━━ Records provided

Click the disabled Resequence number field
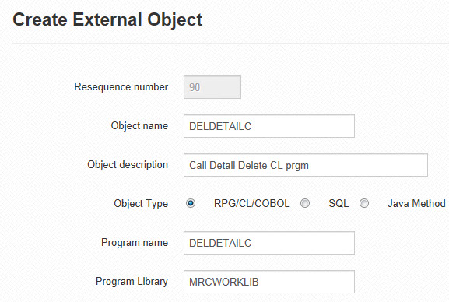click(212, 87)
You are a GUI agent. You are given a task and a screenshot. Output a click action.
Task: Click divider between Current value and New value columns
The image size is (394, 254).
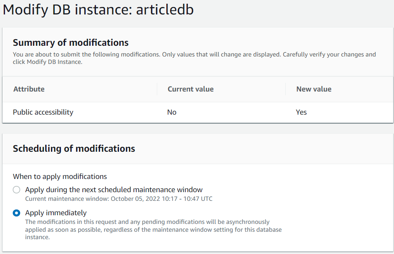point(286,89)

━━━━

Work required
In the copy, include every record exactly and no pictures at all.

Answer section
Click the disabled Resequence number field
click(212, 87)
You are a GUI agent. You are given a task and a screenshot. Output a click action.
Task: Click divider between Current value and New value columns
The image size is (394, 254).
point(286,89)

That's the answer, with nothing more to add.